Q. What should I ask a family law attorney to see if we are a good fit?
Before you step into a lawyers office, you should know something about them. Today this is easy. Go to the California State Bar website. Search the attorney's name. You will learn where they attended undergraduate school and law school; when they were admitted to the Bar, whether they belong to any Bar Sections and stay current with the law, and how long they've been practicing. Not all law schools are created equally.
You will learn whether they have been disciplined. Lawyers can be disciplined for a number of reasons; some go to the essence of that attorney's character and affect their reputation in the community, including with Judges before whom they appear.
Second, ask for a referral. Be sure the reporting person is reliable themselves, not over-conflicted, and that they have a basis for their opinion.
Referrals from long practising mental health professionals are an excellent recommendation.
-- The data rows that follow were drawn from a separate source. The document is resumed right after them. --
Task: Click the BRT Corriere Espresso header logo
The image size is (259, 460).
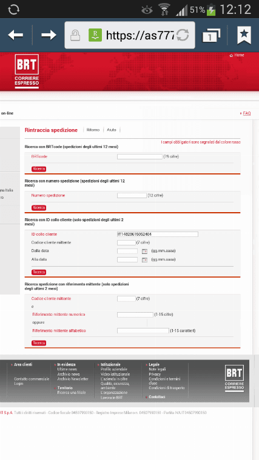Action: (x=27, y=72)
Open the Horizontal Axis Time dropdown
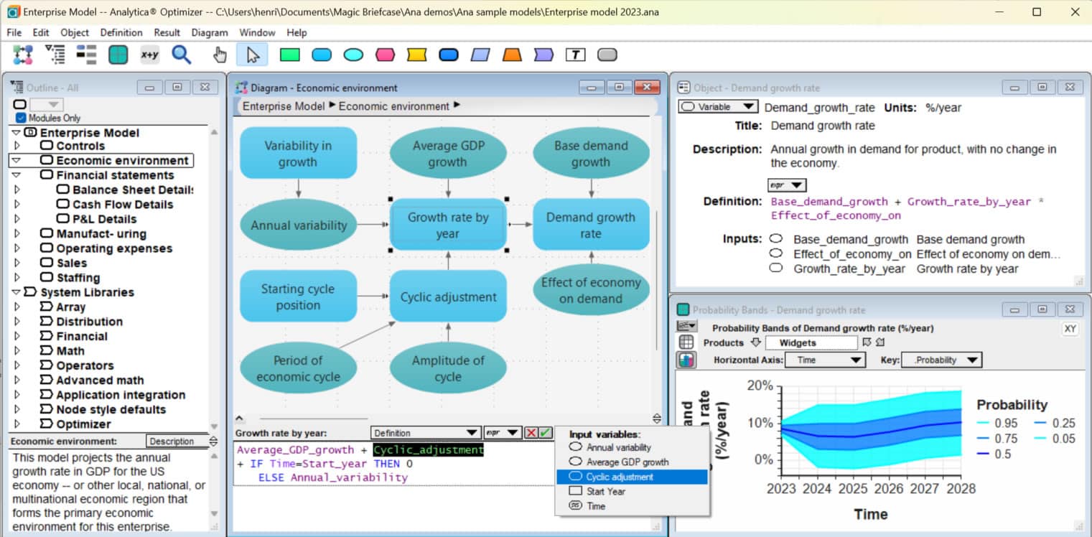1092x537 pixels. point(825,360)
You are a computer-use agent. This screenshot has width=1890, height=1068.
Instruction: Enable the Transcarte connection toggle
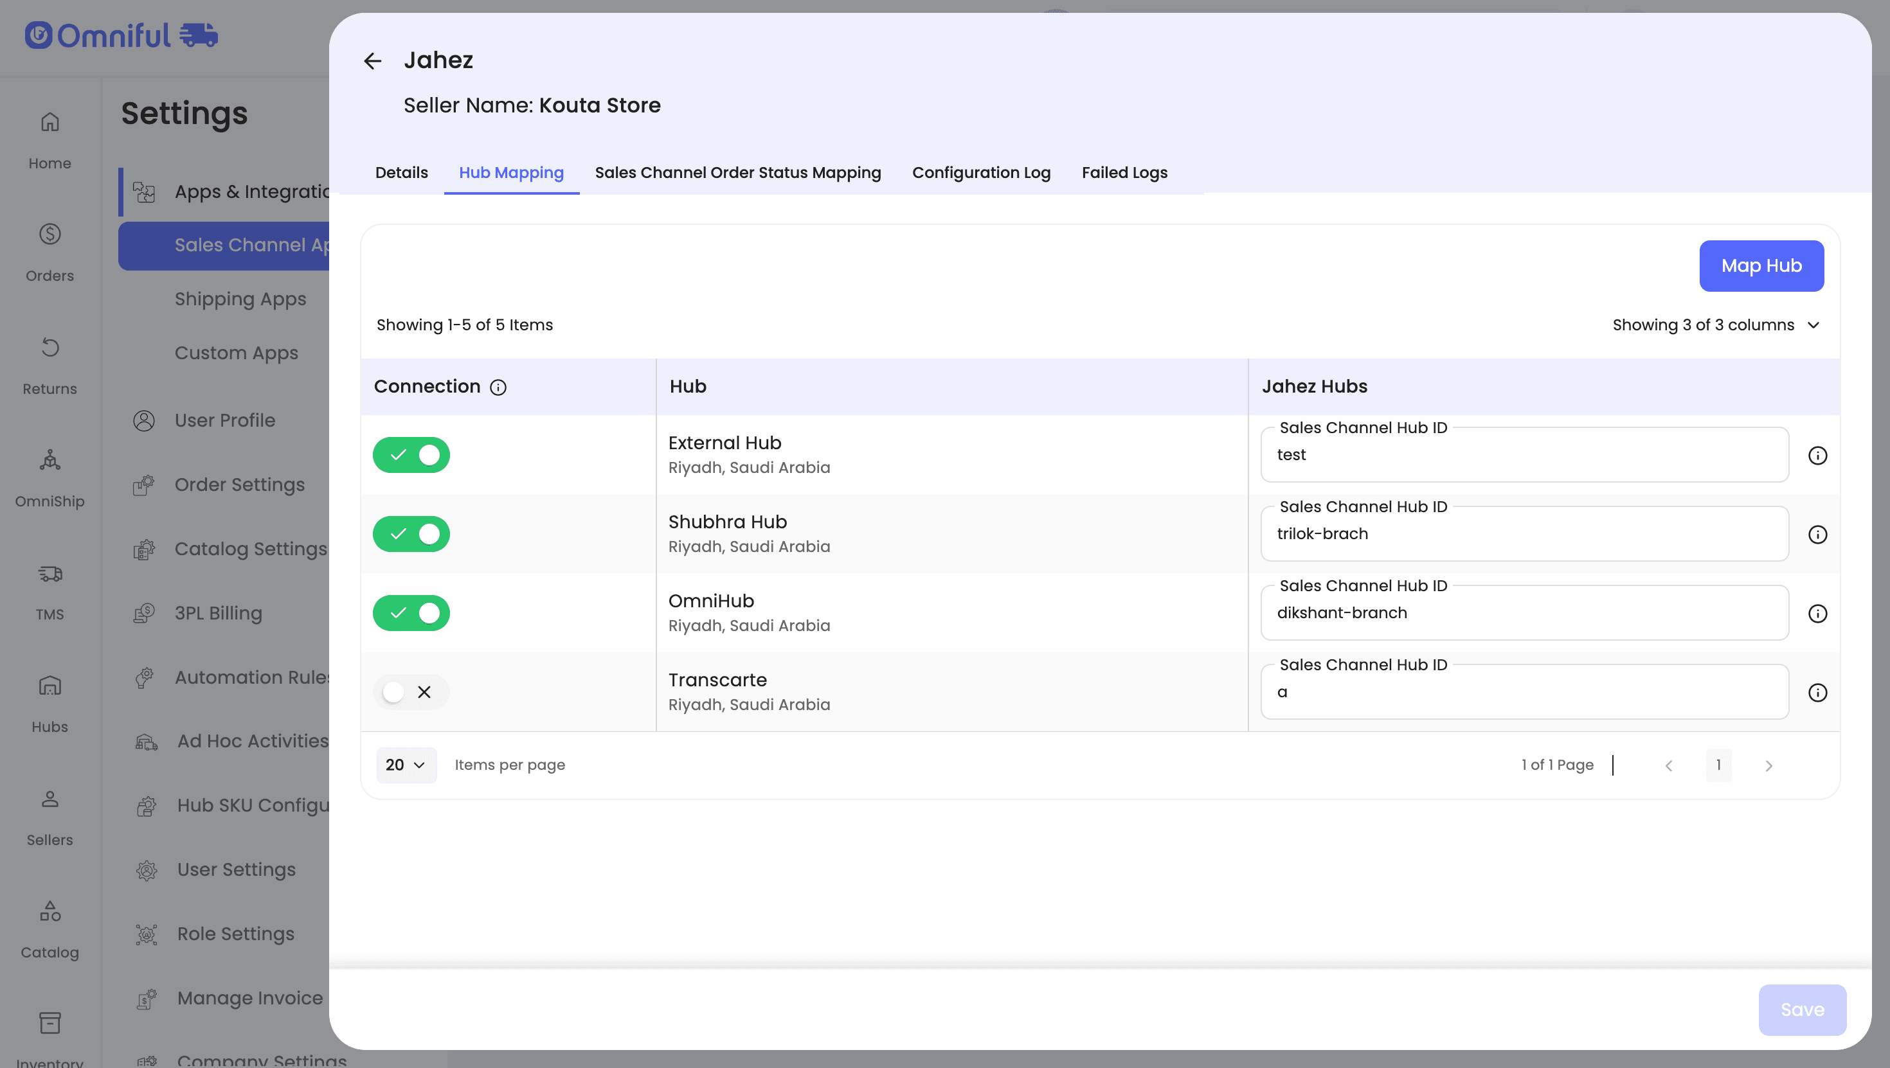coord(411,692)
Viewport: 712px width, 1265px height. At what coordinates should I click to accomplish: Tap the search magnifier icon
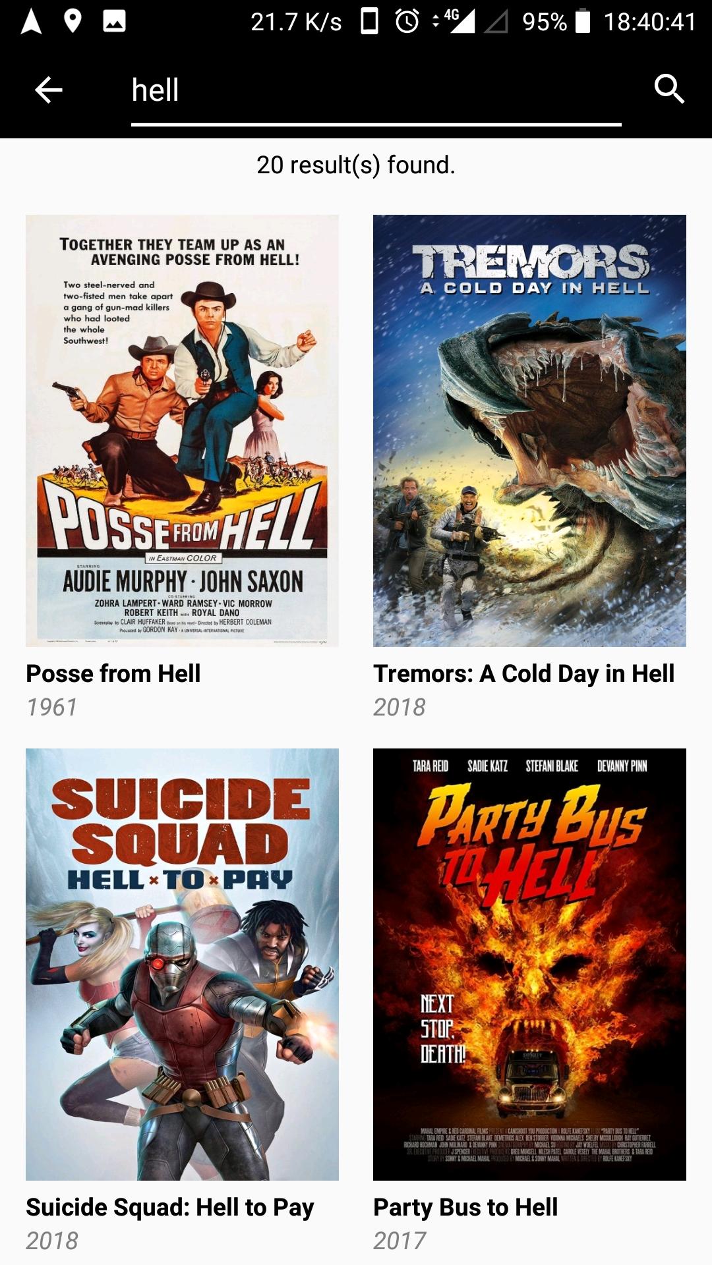(x=669, y=89)
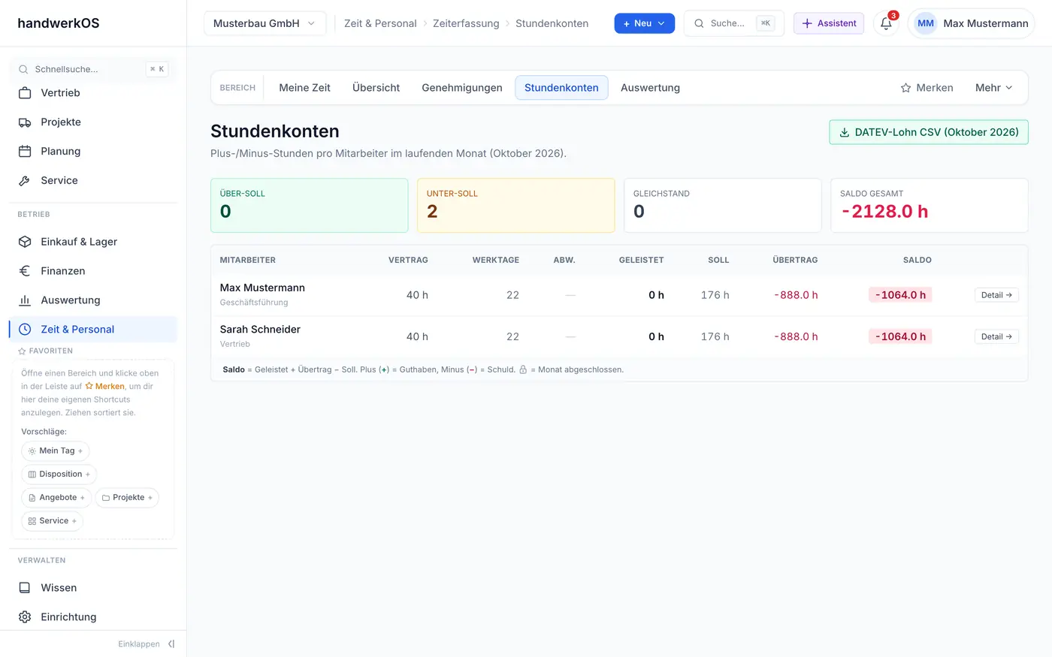1052x657 pixels.
Task: Open the Assistent panel
Action: pos(829,23)
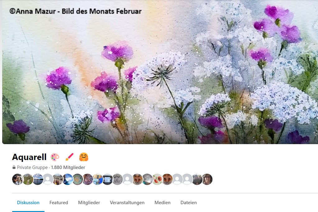The height and width of the screenshot is (212, 318).
Task: Open the lake and sky member avatar
Action: 38,179
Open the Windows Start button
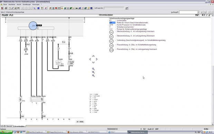This screenshot has width=214, height=134. [6, 132]
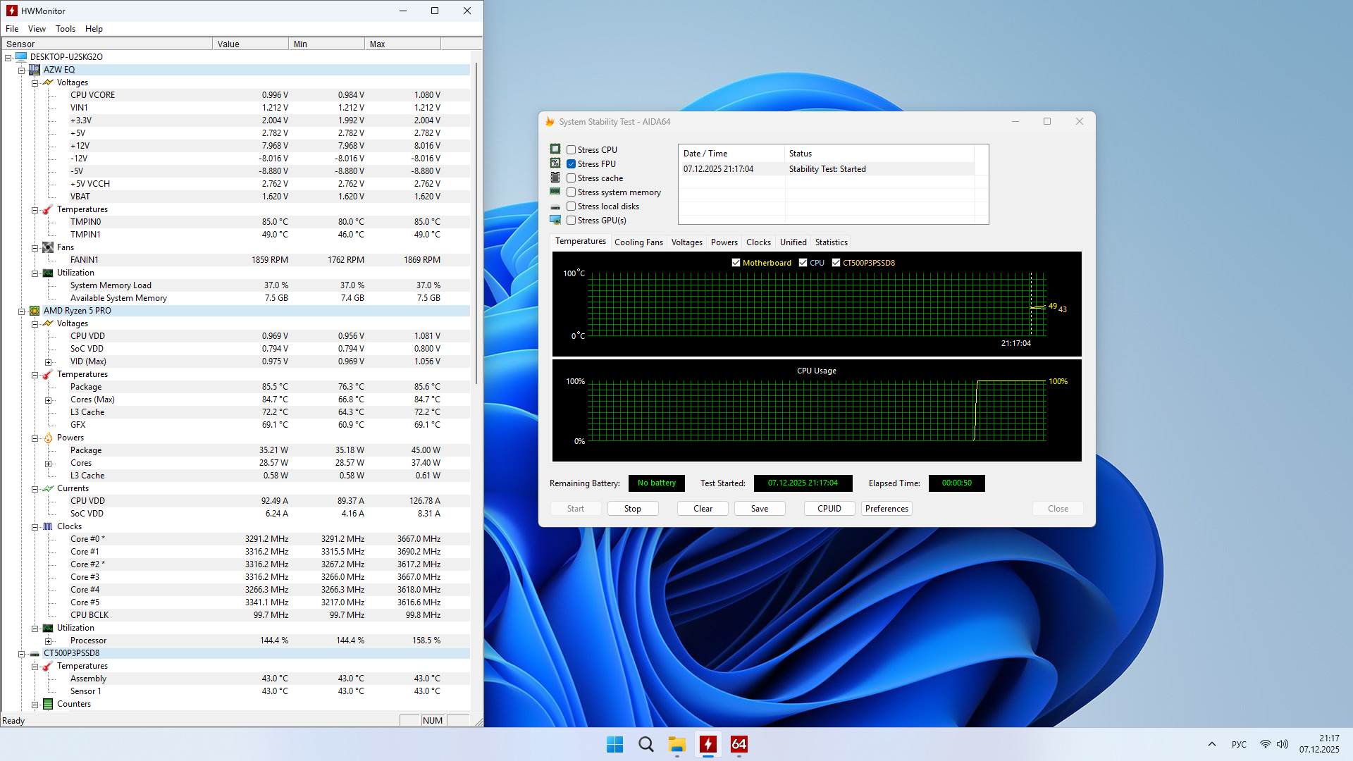Click the HWMonitor lightning icon in taskbar
This screenshot has height=761, width=1353.
708,744
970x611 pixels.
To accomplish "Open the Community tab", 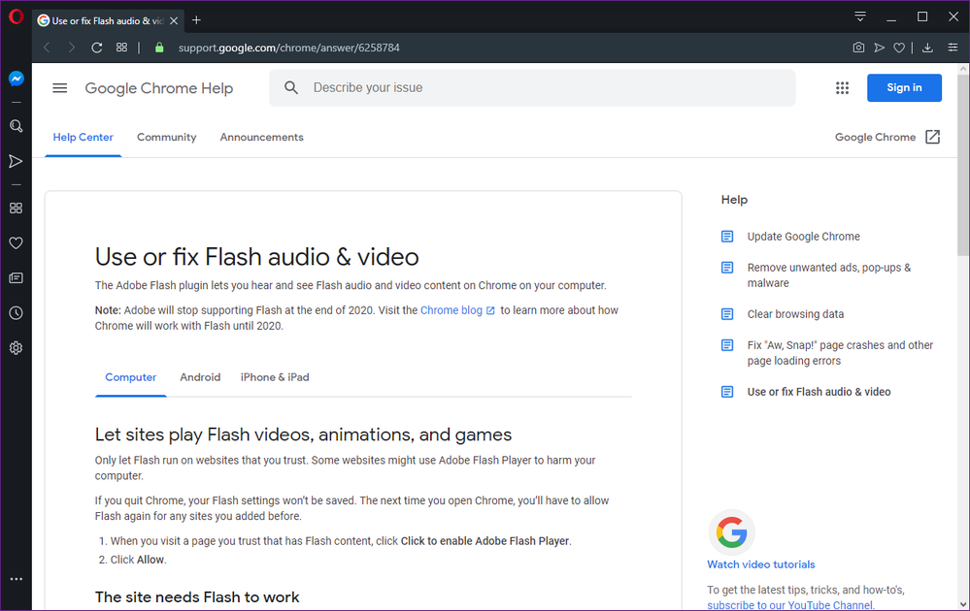I will (x=166, y=138).
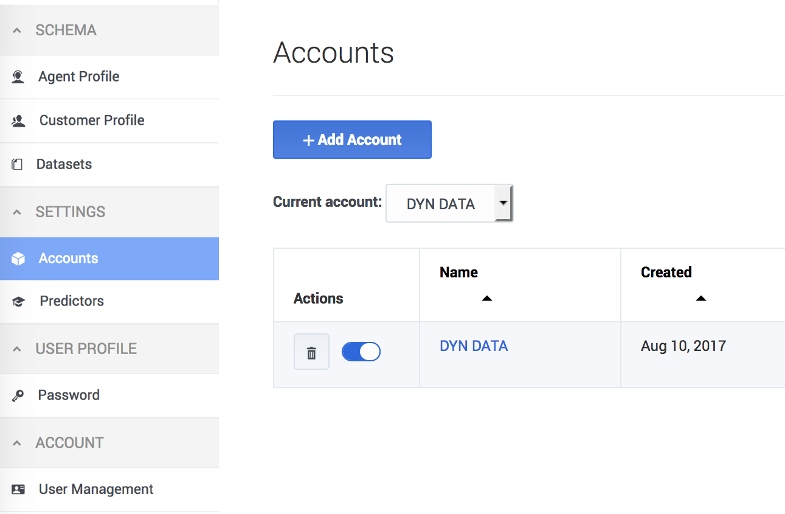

Referrals from other lawyers is a very good way to choose a lawyer, and if you know an attorney run the names you are considering by him or her. AVVO rates lawyers in terms of client satisfaction, reputation, and achievement. Martindale Hubbel is another resource.
Web sites, like this one, are also a good place to start. They may tell you something about the attitude of the attorney and the style of their practice, or they may be a misleading billboard. Most attorney websites are put together by advertising firms and don't reflect the real personality of the lawyers. Many lawyers pay ghost writers to put up blogs or "articles" on their sites. They subscribe to "newsletters" that they appear to have, but have not, written.
Thurman Arnold has researched and written every word on this site (truly). We don't believe there is another family law website in the country that matches our commitment in making dissolution related information available to people for nothing.
Many lawyers will not charge for an initial consult. The Law Firm of Thurman Arnold III does not charge for initial consults, over the phone or in person, and we usually spend a half hour to an hour with clients when we first meet them. We want to know about you, and it is important that you get to know us.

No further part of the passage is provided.